▶ [GOAL]:
Which lines in the records below contain the string "scrollbar"? Copy each of those lines in full.

──────────

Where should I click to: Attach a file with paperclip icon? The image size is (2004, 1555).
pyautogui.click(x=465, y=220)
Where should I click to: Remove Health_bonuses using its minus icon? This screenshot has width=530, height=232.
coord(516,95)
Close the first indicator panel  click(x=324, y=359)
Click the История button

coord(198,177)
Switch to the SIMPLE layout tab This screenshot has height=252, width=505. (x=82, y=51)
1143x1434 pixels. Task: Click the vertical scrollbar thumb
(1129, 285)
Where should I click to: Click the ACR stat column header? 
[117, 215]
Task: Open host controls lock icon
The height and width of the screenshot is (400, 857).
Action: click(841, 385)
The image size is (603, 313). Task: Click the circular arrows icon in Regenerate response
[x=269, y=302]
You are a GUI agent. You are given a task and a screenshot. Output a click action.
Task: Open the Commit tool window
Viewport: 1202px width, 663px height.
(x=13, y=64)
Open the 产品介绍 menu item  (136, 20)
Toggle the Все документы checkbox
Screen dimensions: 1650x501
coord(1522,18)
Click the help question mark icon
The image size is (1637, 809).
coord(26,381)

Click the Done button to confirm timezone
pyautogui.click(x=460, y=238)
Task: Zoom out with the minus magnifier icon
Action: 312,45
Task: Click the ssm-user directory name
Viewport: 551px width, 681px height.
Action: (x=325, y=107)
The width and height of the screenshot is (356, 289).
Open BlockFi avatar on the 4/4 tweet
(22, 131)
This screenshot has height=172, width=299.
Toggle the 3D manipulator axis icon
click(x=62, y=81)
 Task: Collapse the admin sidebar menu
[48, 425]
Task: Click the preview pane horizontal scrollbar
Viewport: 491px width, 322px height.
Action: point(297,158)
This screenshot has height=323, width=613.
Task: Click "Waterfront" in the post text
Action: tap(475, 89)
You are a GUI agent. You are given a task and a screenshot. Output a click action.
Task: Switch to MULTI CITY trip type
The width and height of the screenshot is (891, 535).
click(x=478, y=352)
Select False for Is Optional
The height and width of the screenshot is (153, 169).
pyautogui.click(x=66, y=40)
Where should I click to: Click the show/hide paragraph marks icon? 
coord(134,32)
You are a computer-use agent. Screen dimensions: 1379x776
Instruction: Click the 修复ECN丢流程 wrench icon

──────────

▶ [SOLUTION TO THE EXERCISE]:
1143x1434 pixels. Task: Click the vertical scrollbar thumb
Task: Click the preview pane horizontal scrollbar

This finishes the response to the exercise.